"Bacteria battery" is hidden in textiles and absorbs your sweat to generate electricity.

The Binghamton University team in New York has recently developed a new bio-battery, this time based on textiles that can be stretched arbitrarily, while electric drives the behavior of bacteria exchanging electrons between molecules. Your saliva and sweat are bacteria-generating. Source of nutrition.

A year ago, the team led by Seokheun Choi, an assistant professor of electronics and information engineering at Binghamton University, has launched a paper bio-battery that folds multiple times without affecting power generation, and the battery power is folded. The degree varies.

Recently, the team has released a new "Textile Bio Battery" after the improvement, and has a stable power generation capability in repeated tensile and torsion tests. A biofuel cell is a bioelectrochemical-based battery system that uses natural bacteria and simulated bacterial interactions on fabrics to generate a current-initiating chemical reaction. Simply put, bacteria are used to trigger the reduction/oxidation reaction, thereby exchanging electrons between molecules to generate electricity.

Previously, Seokheun Choi had used dirty water and saliva to test the ability of bacteria to generate electricity, but the application of bio-batteries in wearable electronics was very underdeveloped because bacteria could cause health problems.
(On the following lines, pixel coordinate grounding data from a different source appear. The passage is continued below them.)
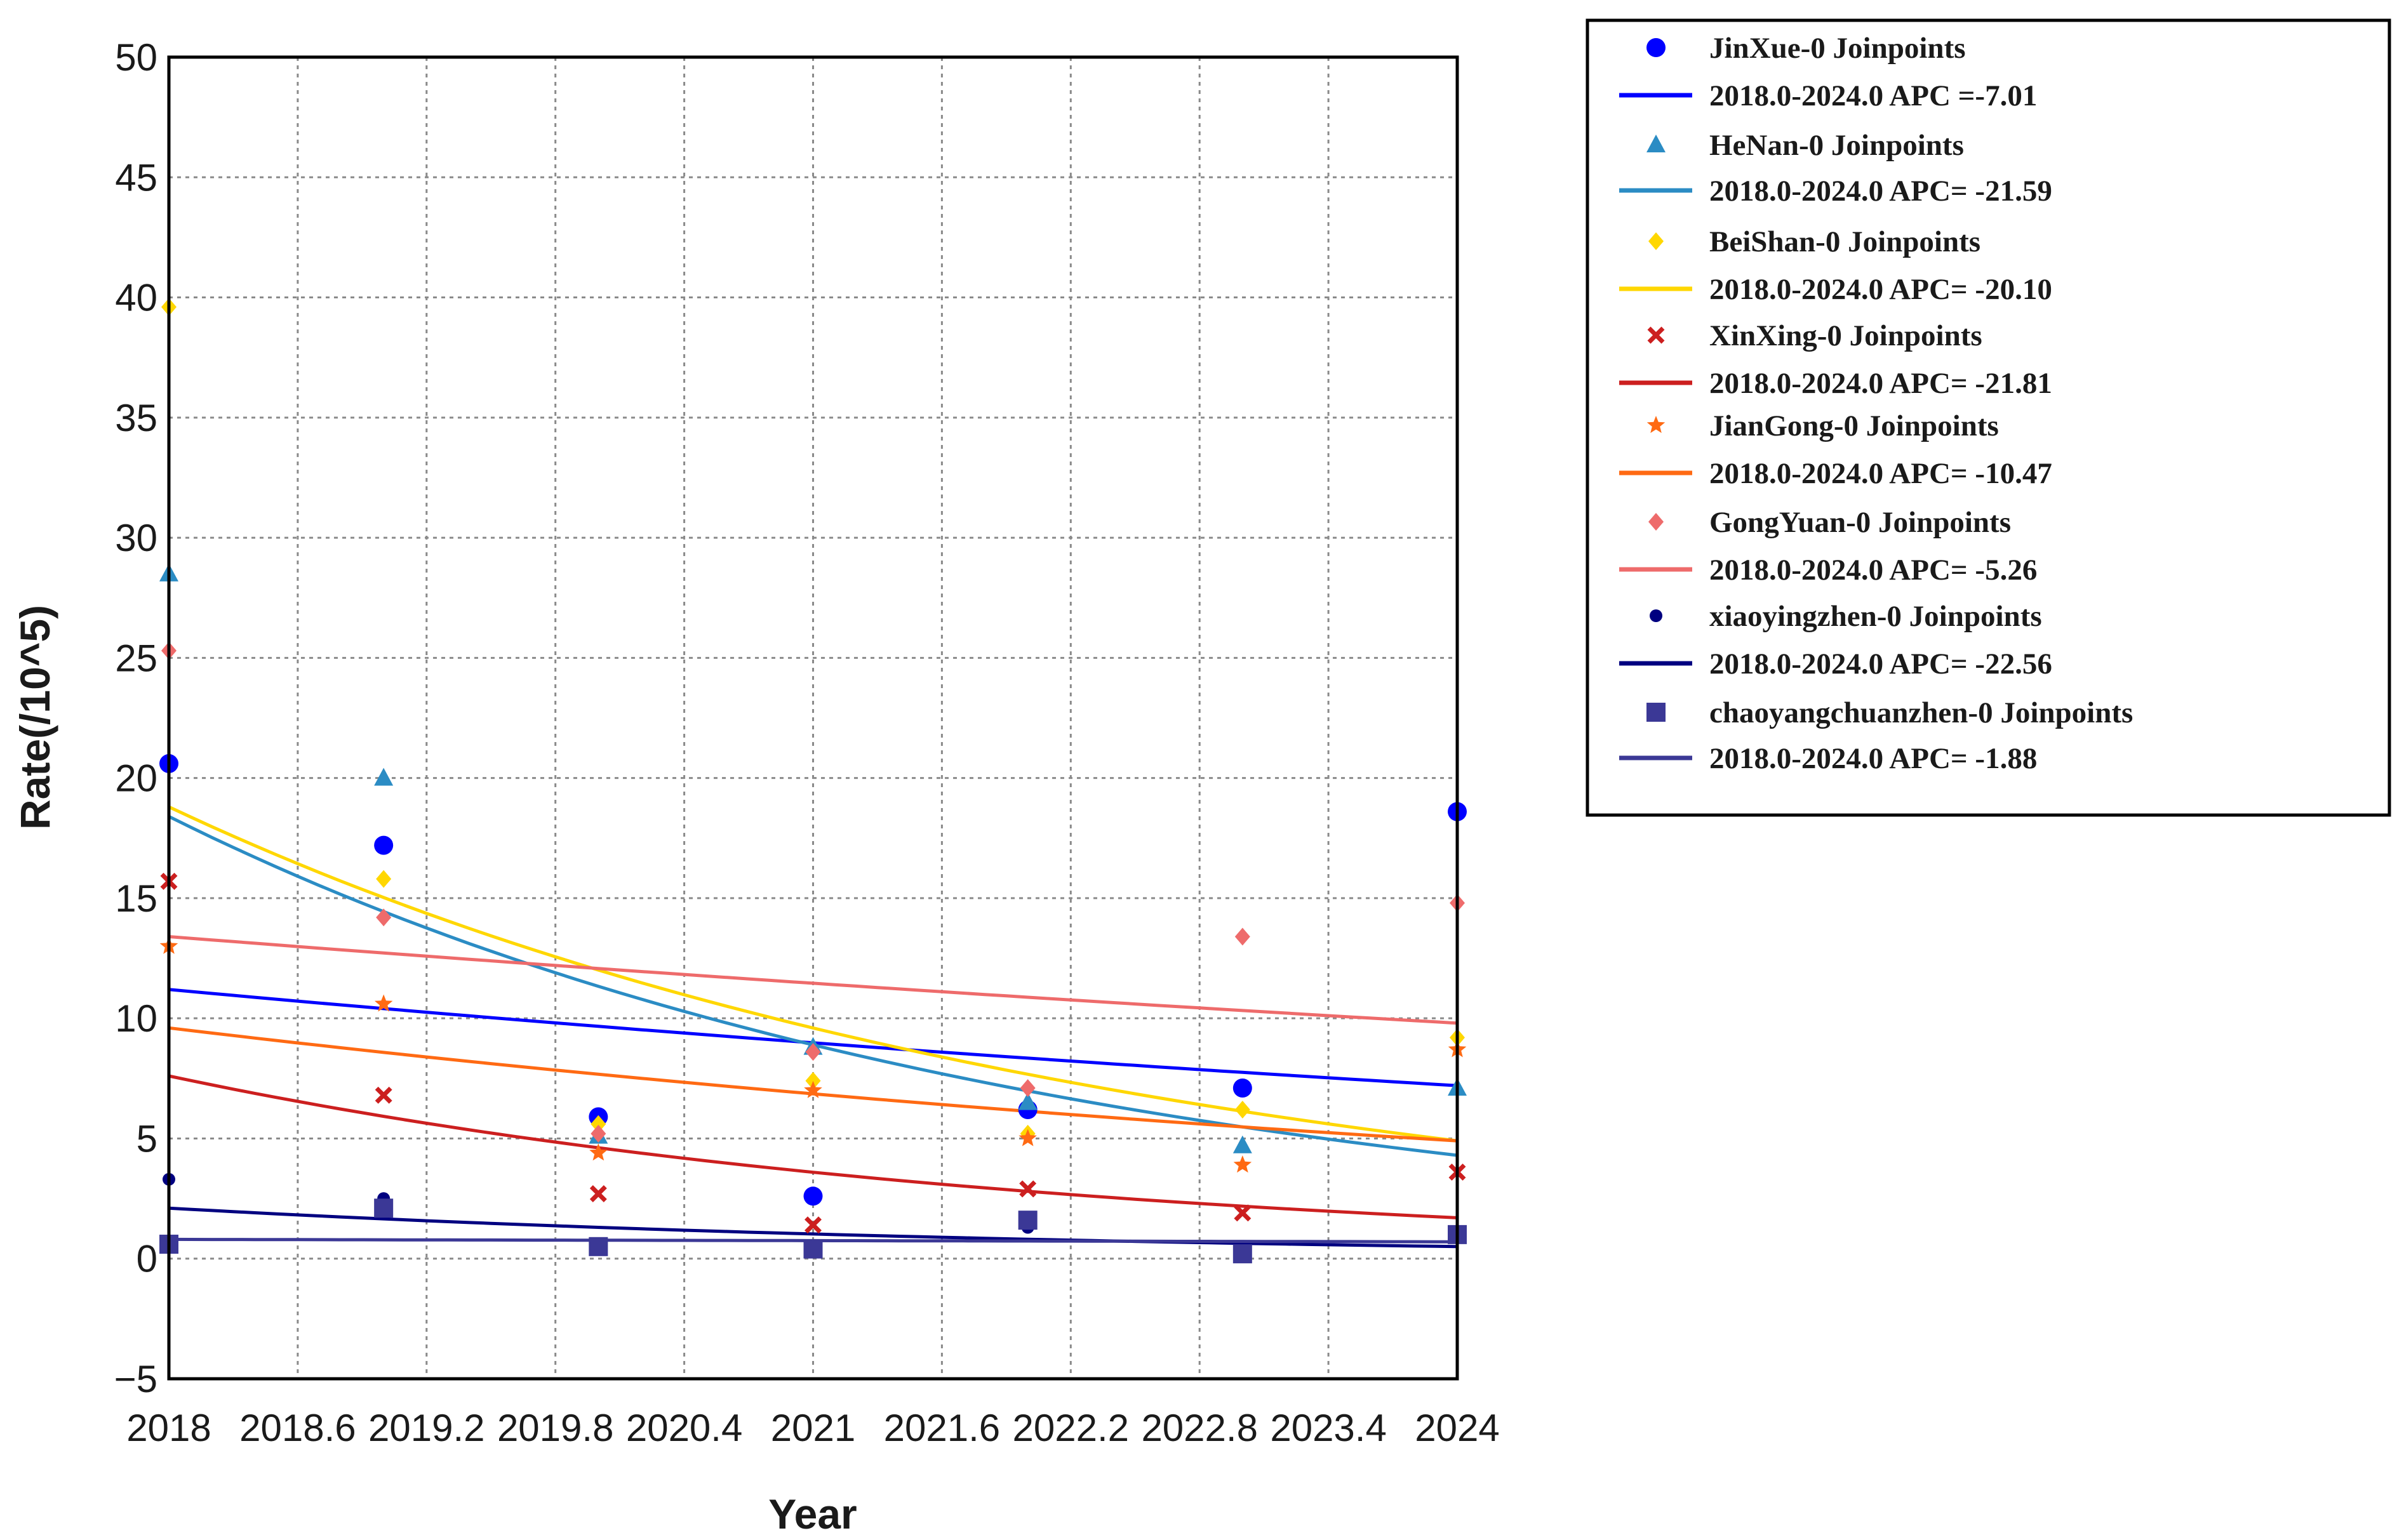  What do you see at coordinates (136, 898) in the screenshot?
I see `y-tick-label: 15` at bounding box center [136, 898].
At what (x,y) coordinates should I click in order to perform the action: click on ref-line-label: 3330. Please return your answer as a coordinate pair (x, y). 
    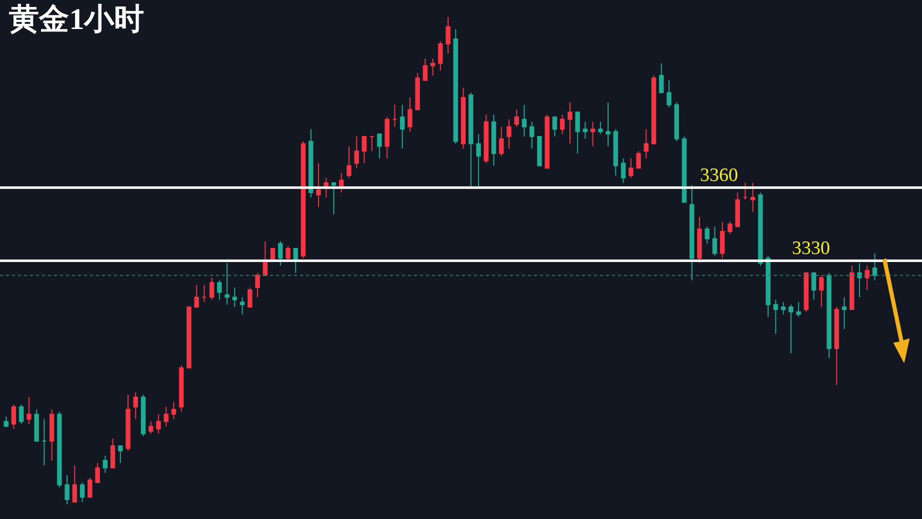
    Looking at the image, I should click on (811, 248).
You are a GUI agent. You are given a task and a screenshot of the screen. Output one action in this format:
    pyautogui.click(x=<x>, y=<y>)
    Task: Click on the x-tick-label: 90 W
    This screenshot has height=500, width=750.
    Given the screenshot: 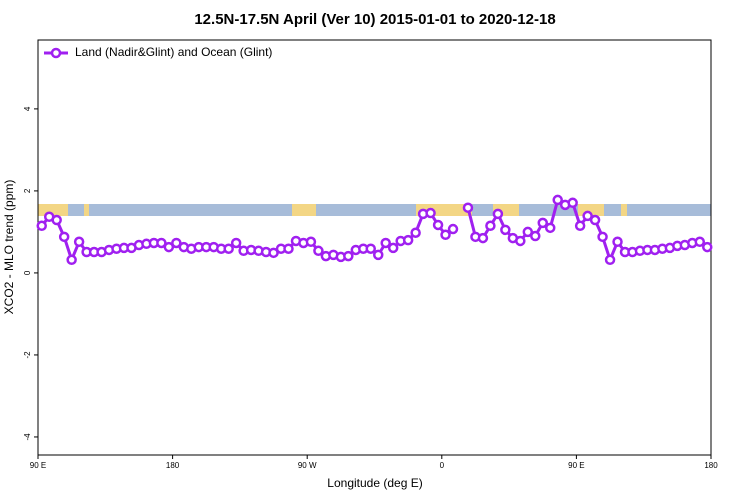 What is the action you would take?
    pyautogui.click(x=308, y=466)
    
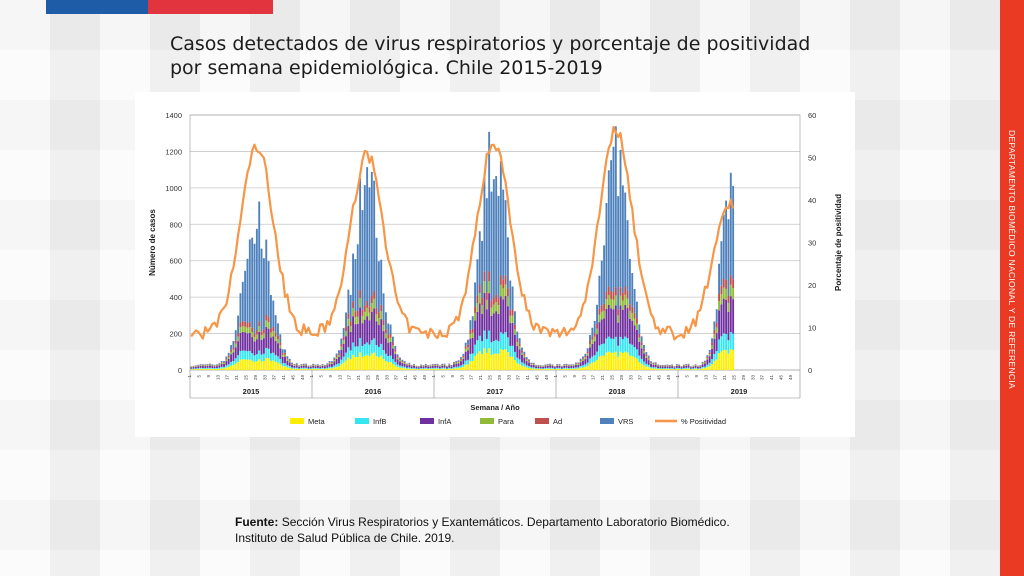 This screenshot has height=576, width=1024. I want to click on x-week-tick: 25, so click(612, 378).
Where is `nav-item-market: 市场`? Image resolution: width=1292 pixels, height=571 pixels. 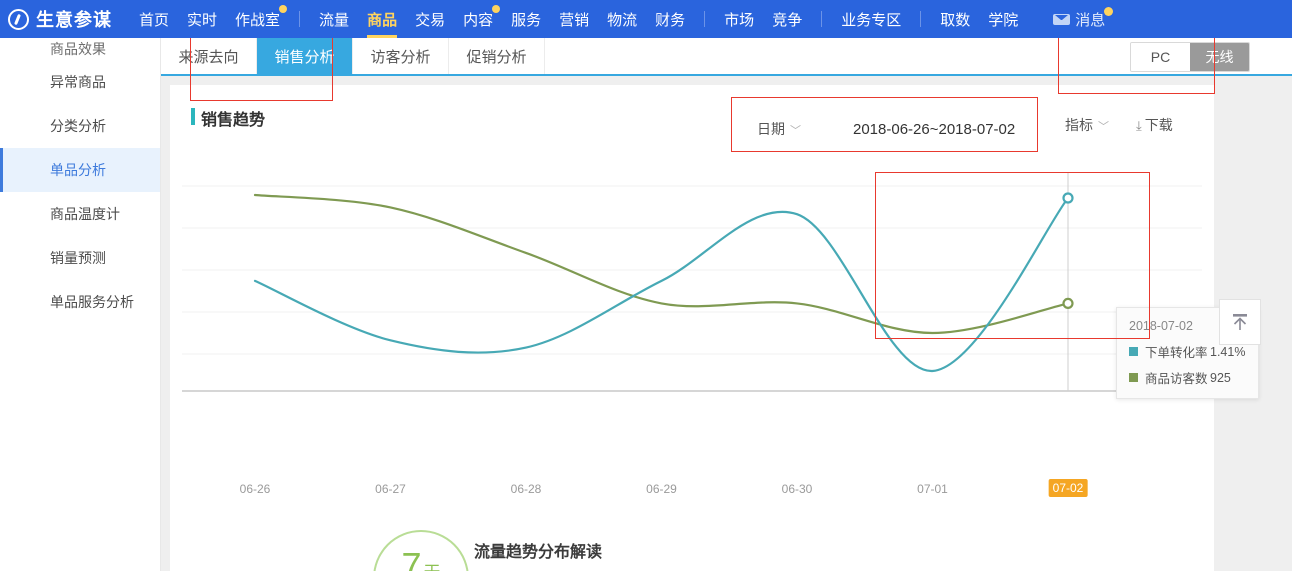
nav-item-market: 市场 is located at coordinates (740, 20).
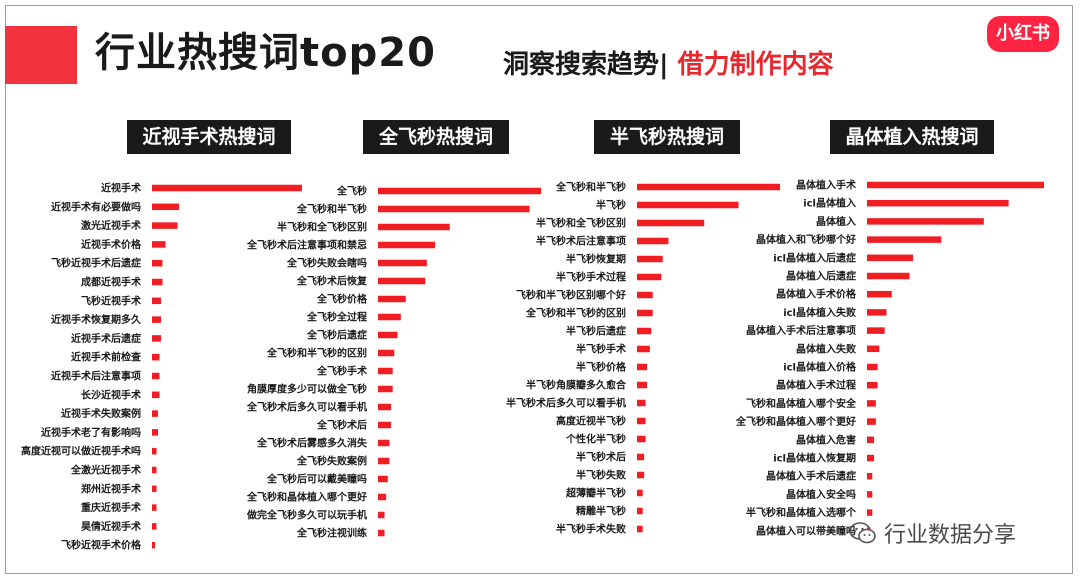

However, Seokheun Choi believes that the number of bacteria in the human body is more than that of cells. If it is not used as a resource, it is too wasteful. Therefore, his latest intention is to target the natural secretion of the human body: sweat, one of which is called Pseudomonas aeruginosa. The bacteria (Pseudomonas aeruginosa)" acted as a biocatalyst, resulting in a device with a maximum power output of 6.4 μW/cm 2 and a current density of 52 μA/cm 2 , similar to other flexible paper microbial fuel cells.

According to New Atlas, all battery components are integrated into a single piece of fabric with no barrier between the anode and cathode. The anode chamber is designed to be hydrophilic to conduct electricity, to obtain electricity from bacteria in the sweat, and the cathode to use silver oxide and redox reactions as solid materials for textile electronics.

Compared with traditional batteries or other enzyme fuel cells, microbial fuel cells can be the best power source for wearable electronic products, because the sweat that is continuously secreted is a potential fuel to support the vitality of bacteria, providing a stable enzymatic reaction and allowing microbial fuel cells to Long-term operation, that is to say, in the future, your clothes or socks can absorb your sweat while powering the wearable instrument, monitoring the relevant exercise results at any time.

This paper was published in the journal Advanced Energy Materials.